I guess it’s not enough that God’s sock puppet wins the election and increases his margin in Congress. Now, the hand wringing starts about how what the Dems should do is get religion. In the LA Times’ Election Reinforces U.S. Religious Divide, we get:
President Bush’s victory, the approval of every anti-gay marriage amendment on statewide ballots and an emphasis on “moral values” among voters showed the power of churchgoing Americans in this election and threw the nation’s religious divide into stark relief…. Exit polls conducted for The Associated Press and television networks by Edison Media Research/Mitofsky International showed clearly that the president draws much of his support from religious people… The president had the support of 78 percent of white evangelicals, 23 percent of the voters… Bush was favored by 61 percent of people from all faiths who attend services weekly; they made up 41 percent of the electorate. Democrat John Kerry drew 62 percent of Americans who never attend worship, but they only accounted for 14 percent of voters… When respondents were asked to pick the one issue that mattered most in choosing a president, “moral values” ranked first at 22 percent, surpassing the economy (20 percent), terrorism (19 percent) and Iraq (15 percent)… Gay marriage bans were handily approved in all 11 states that held referendums, and analysts said that issue drove up turnout…
More liberal believers, meanwhile, found the results deeply disconcerting, but also saw them as a call to action. “This election confirmed that we are a divided nation, not only politically but in terms of our interpretation of God’s will,” said the Rev. Robert Edgar, a former Democratic congressman and general secretary of the National Council of Churches. The Rev. Barry Lynn of Americans United for Separation of Church and State put it more starkly. “The culture war may go nuclear,” he said, as “millions of Americans oppose the theocratic agenda of the Religious Right.”

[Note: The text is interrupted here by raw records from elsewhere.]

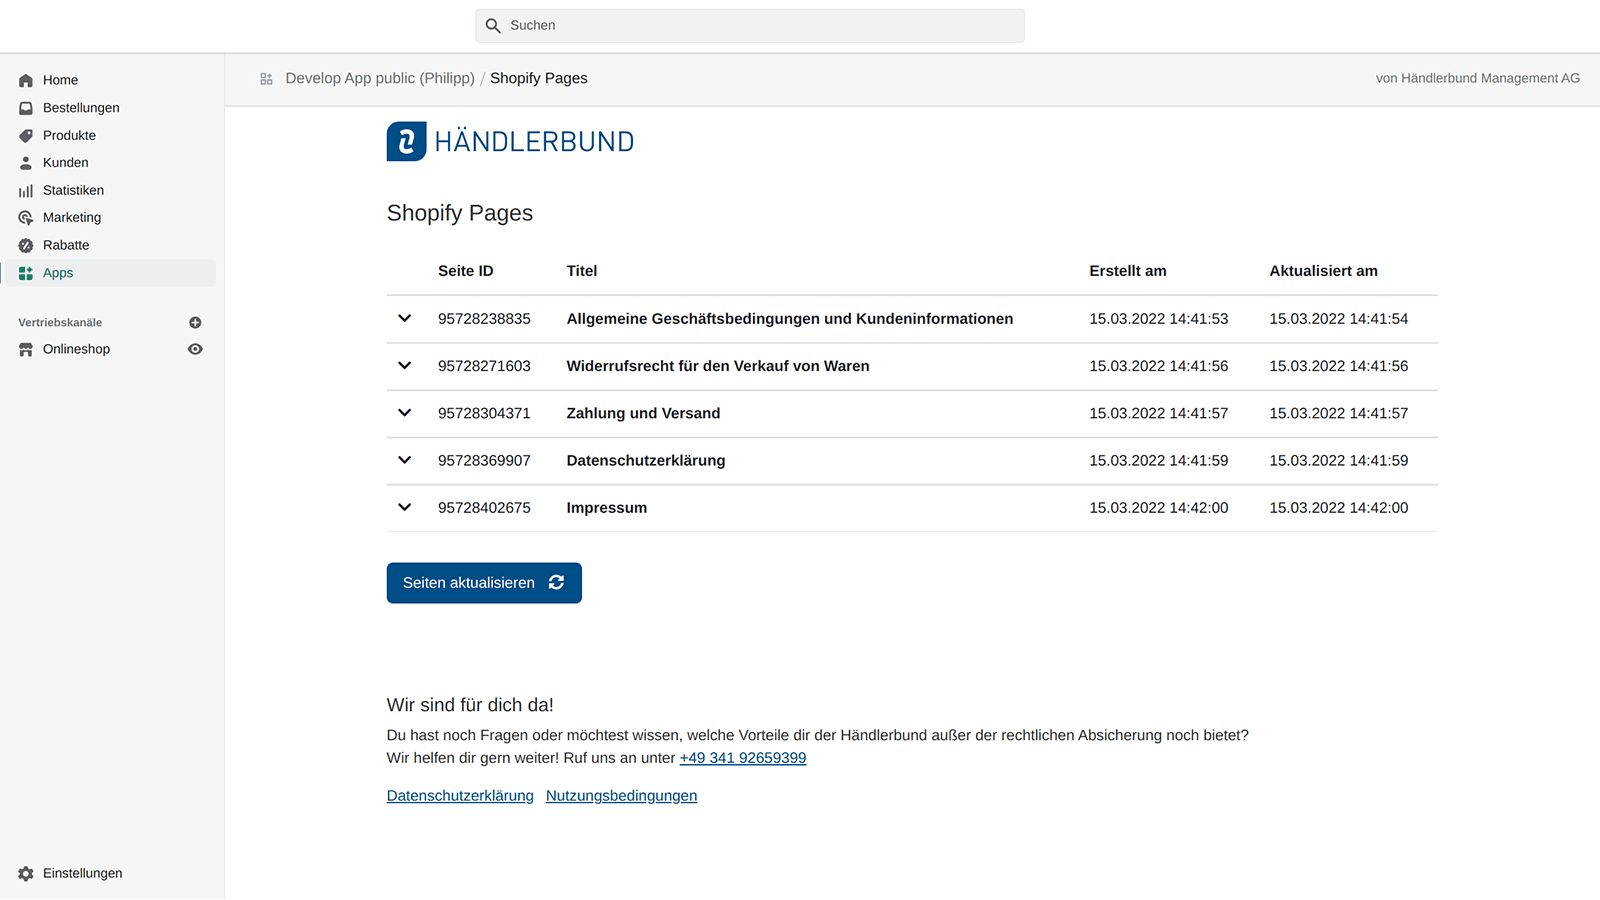Open Produkte via the tag icon
Screen dimensions: 1600x900
[x=25, y=135]
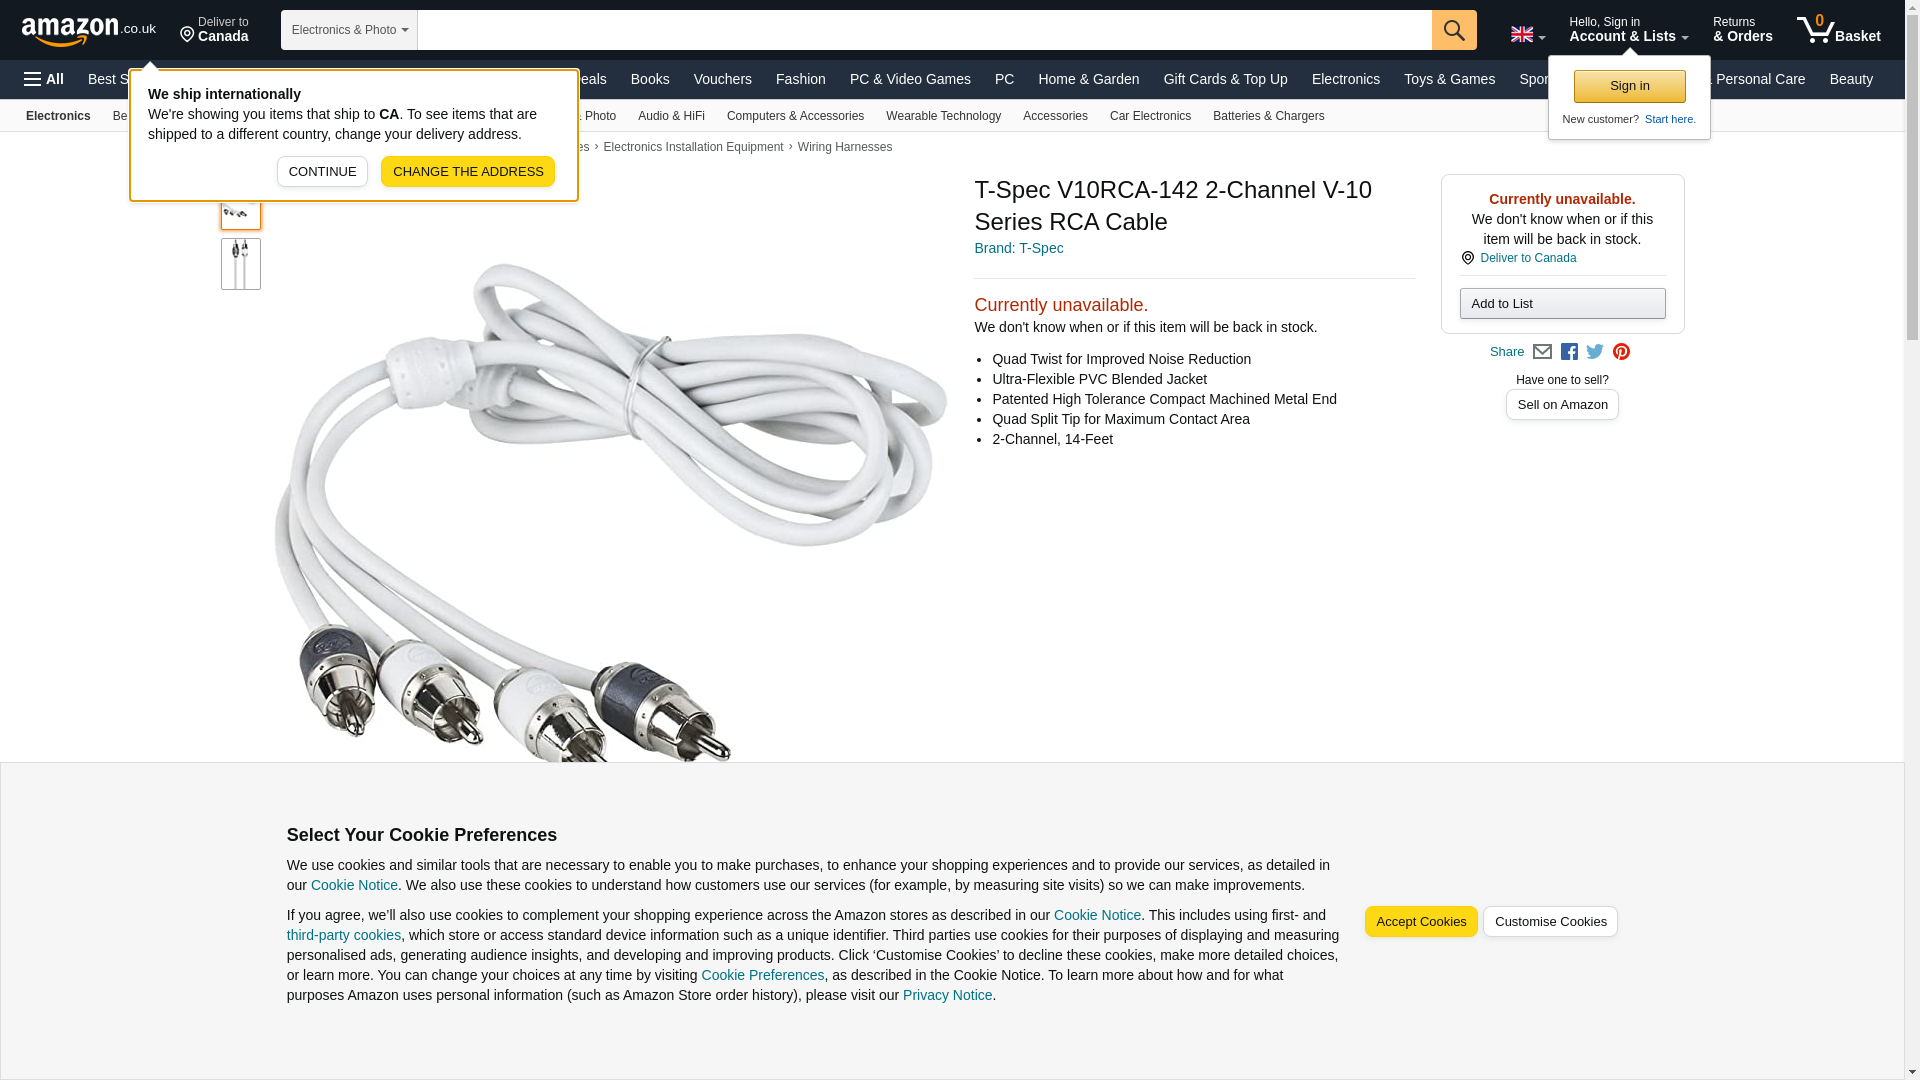Screen dimensions: 1920x1080
Task: Open the UK flag language selector
Action: click(x=1527, y=34)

The problem, said Rabbi Michael Lerner of Tikkun magazine, is that too many fellow liberals are “trapped in a long-standing disdain for religion and tone-deaf to the spiritual needs that underlie the move to the right.” They need to shed a core belief that Bush voters “are fundamentally stupid or evil.”
The election shows that Democrats in 2008 “are going to have to say they are religiously attuned to America and make it stick and make it authentic,” said Michael Cromartie, an expert on evangelicalism at the conservative Ethics and Public Policy Center. “All future political consultants are going to have to understand religious sensibilities as part of the resume.”
Screw you; ain’t no way I’m giving up my belief that they’re stupid, evil, or often, both. When do we stop trying to beat the right by becoming them?
And while I’m at it, here’s a bit from CBS’s Should Democrats Get Religion?:
The Democratic Party’s sharp defeat in the 2004 election has already produced a round of soul searching… Now some in the party are saying that the Democrats need to reach out to these voters with a faith-based appeal. “I don’t hesitate to stand up in a crowd and express how important faith is in my life. It is important to be able to express that in a way that is believable, and Democrats have to get comfortable doing that,” Sen. Blanche Lincoln, D-Ark., told the Washington Post… Congressman Dick Gephardt, D-Mo., a former presidential candidate, told the New York Times that Democrats had failed “to speak to our faith, and to relate to people that we share their faith.”
Man, I wish I had a decent job waiting for me in Canada. I think we’re going to see some serious acceleration in the descent into theocracy in the next four years. Atheists of Amerikkka, get ready to become the niggers of the 21st century.